### [YOUR TASK]
Return all of the data that follows precisely, leaving every image out.

[Stored data]
____________________
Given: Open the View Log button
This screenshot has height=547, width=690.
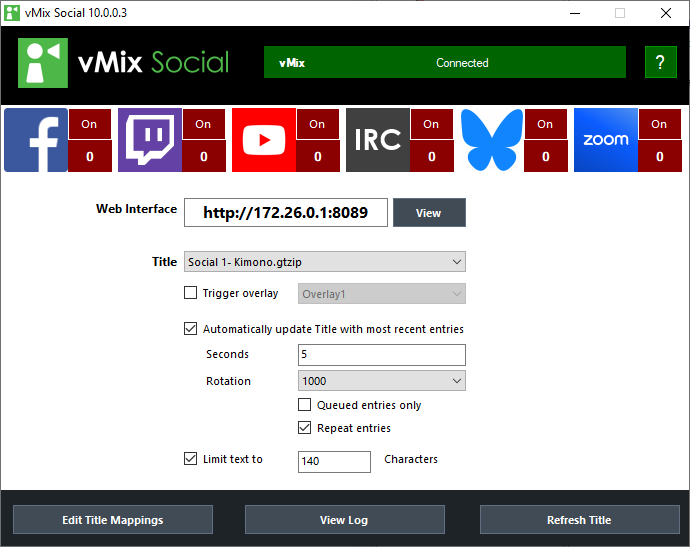Looking at the screenshot, I should [x=344, y=520].

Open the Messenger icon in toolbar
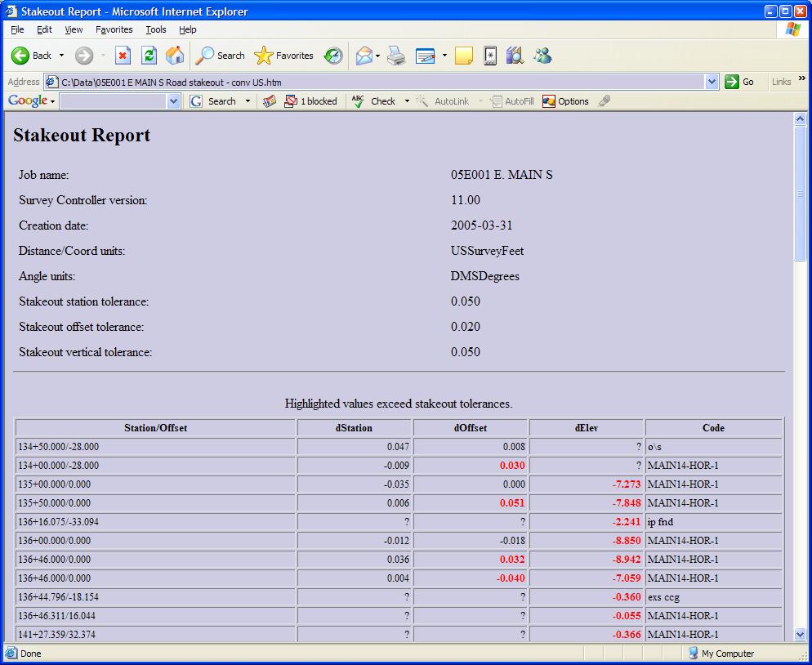click(x=542, y=56)
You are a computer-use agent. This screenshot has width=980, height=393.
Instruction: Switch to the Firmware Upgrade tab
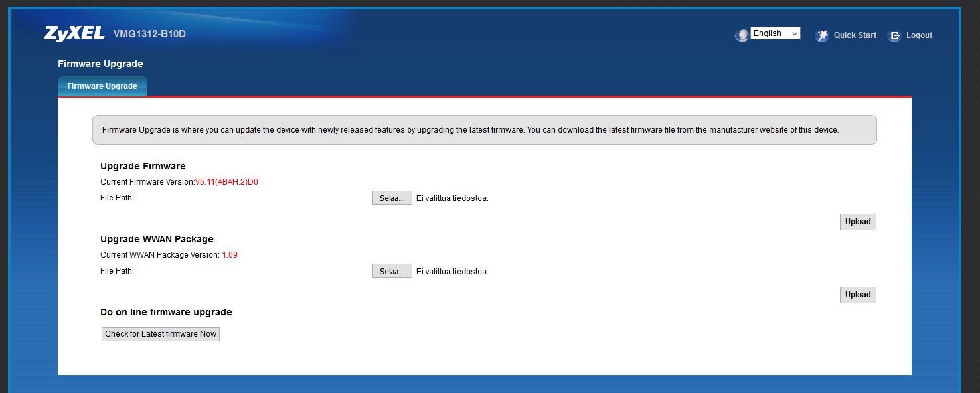[x=102, y=86]
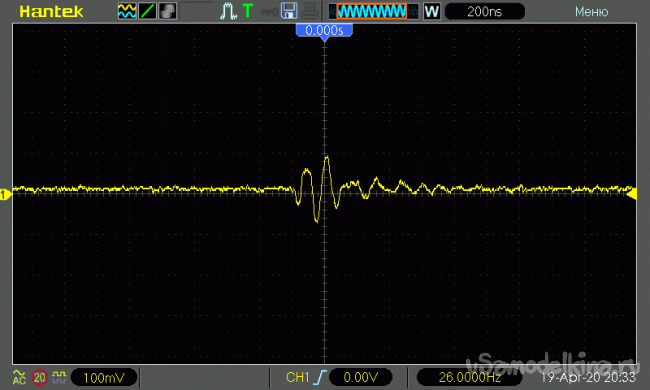650x390 pixels.
Task: Click the rising edge trigger slope symbol
Action: pos(320,377)
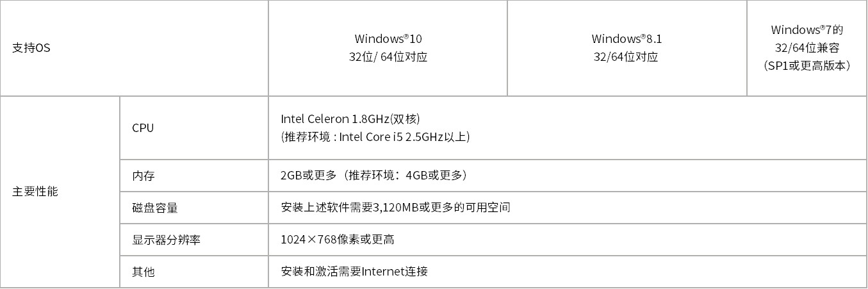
____________________
### [EXERCISE ANSWER]
Given: Open the View Log button
This screenshot has height=547, width=690.
Looking at the screenshot, I should [x=344, y=520].

Open the Messenger icon in toolbar
click(x=542, y=56)
You are a computer-use agent. This screenshot has width=980, height=393.
Instruction: Switch to the Firmware Upgrade tab
[x=102, y=86]
650x390 pixels.
Task: Click the rising edge trigger slope symbol
Action: pos(320,377)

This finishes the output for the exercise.